## [Records shown]
___
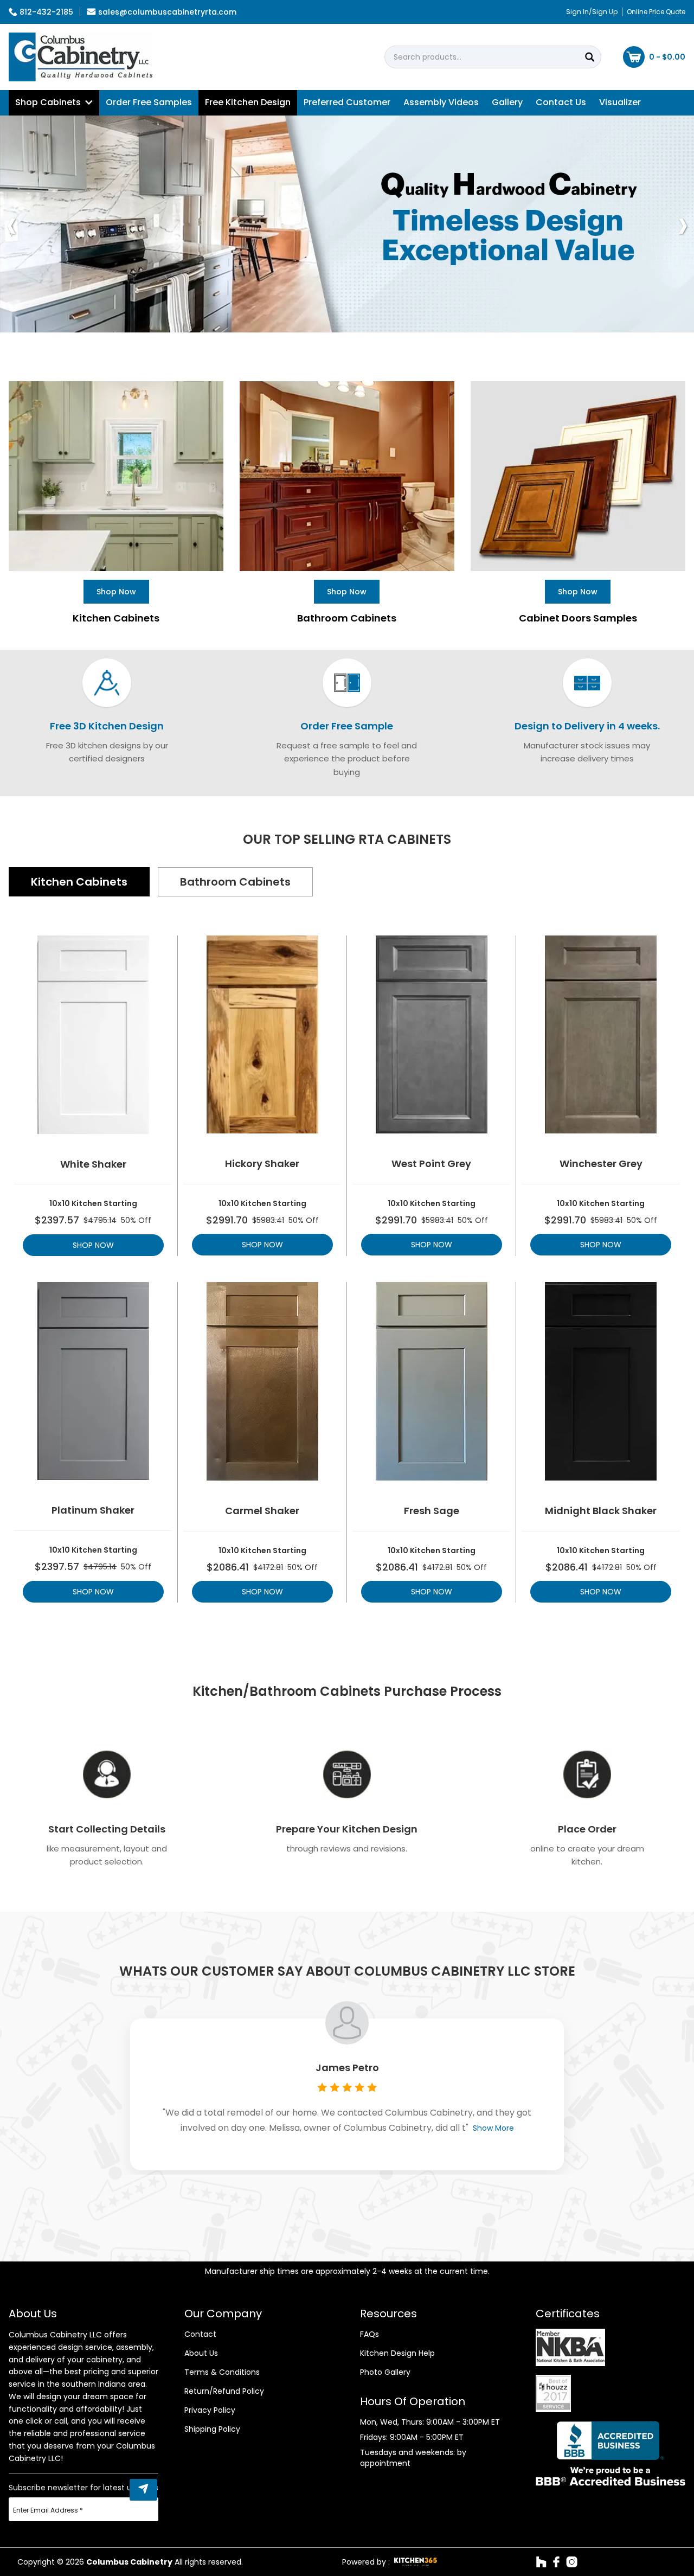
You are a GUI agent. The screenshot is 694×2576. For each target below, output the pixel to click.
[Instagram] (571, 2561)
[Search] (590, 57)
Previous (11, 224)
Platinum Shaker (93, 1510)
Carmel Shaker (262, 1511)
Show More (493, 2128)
___
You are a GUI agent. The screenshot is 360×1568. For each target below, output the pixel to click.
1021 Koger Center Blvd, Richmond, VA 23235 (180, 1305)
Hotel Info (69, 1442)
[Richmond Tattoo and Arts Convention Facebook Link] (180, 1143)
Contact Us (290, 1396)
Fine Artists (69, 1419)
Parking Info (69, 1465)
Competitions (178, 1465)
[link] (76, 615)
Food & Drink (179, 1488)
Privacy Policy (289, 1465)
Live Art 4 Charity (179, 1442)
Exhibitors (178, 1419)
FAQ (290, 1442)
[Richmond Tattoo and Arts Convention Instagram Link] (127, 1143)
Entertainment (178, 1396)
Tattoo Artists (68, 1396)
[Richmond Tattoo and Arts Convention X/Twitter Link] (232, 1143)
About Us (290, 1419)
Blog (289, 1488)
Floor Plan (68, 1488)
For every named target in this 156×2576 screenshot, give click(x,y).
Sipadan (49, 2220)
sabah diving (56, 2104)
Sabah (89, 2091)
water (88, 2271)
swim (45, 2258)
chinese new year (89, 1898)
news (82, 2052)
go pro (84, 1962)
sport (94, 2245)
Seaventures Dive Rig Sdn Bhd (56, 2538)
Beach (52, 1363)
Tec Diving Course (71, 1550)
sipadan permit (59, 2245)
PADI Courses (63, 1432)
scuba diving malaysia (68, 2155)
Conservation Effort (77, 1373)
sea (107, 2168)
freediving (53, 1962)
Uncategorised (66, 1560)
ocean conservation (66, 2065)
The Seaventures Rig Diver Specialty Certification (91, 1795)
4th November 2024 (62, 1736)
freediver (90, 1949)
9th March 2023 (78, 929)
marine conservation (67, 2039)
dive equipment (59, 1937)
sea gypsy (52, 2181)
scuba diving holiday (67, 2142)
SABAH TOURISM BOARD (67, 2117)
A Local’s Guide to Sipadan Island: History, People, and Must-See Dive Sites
___
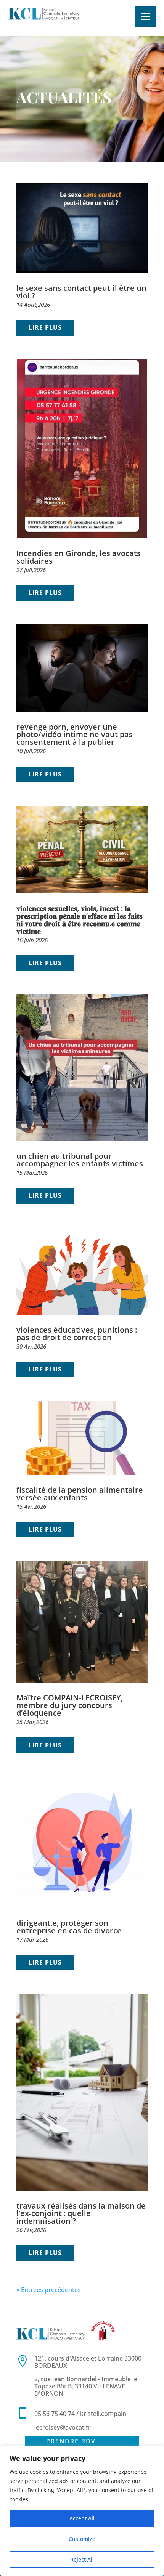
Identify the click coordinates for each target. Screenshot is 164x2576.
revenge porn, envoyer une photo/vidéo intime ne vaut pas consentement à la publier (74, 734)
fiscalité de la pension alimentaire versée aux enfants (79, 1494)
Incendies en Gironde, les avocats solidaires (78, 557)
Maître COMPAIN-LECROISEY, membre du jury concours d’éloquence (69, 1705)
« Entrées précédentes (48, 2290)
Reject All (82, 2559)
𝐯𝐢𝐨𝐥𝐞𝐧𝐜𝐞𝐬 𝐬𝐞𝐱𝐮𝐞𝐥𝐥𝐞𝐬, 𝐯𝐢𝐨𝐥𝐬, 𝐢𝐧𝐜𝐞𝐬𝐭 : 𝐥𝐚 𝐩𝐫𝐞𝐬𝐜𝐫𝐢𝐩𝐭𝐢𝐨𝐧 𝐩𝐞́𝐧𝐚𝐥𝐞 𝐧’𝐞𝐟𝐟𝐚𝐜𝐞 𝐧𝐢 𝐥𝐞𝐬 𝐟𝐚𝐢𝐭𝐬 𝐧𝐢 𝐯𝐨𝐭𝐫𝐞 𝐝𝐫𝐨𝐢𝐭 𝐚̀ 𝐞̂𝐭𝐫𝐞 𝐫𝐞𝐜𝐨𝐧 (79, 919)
___
## [Task item]
Starting with the line above that holds "Seaventures Dive Rig Sdn Bhd (56, 2538)" and stopping with the line that holds "ocean conservation (66, 2065)", reproduce each line exactly, omitting all other lines.

## [Your solution]
Seaventures Dive Rig Sdn Bhd (56, 2538)
Beach (52, 1363)
Tec Diving Course (71, 1550)
sipadan permit (59, 2245)
PADI Courses (63, 1432)
scuba diving malaysia (68, 2155)
Conservation Effort (77, 1373)
sea (107, 2168)
freediving (53, 1962)
Uncategorised (66, 1560)
ocean conservation (66, 2065)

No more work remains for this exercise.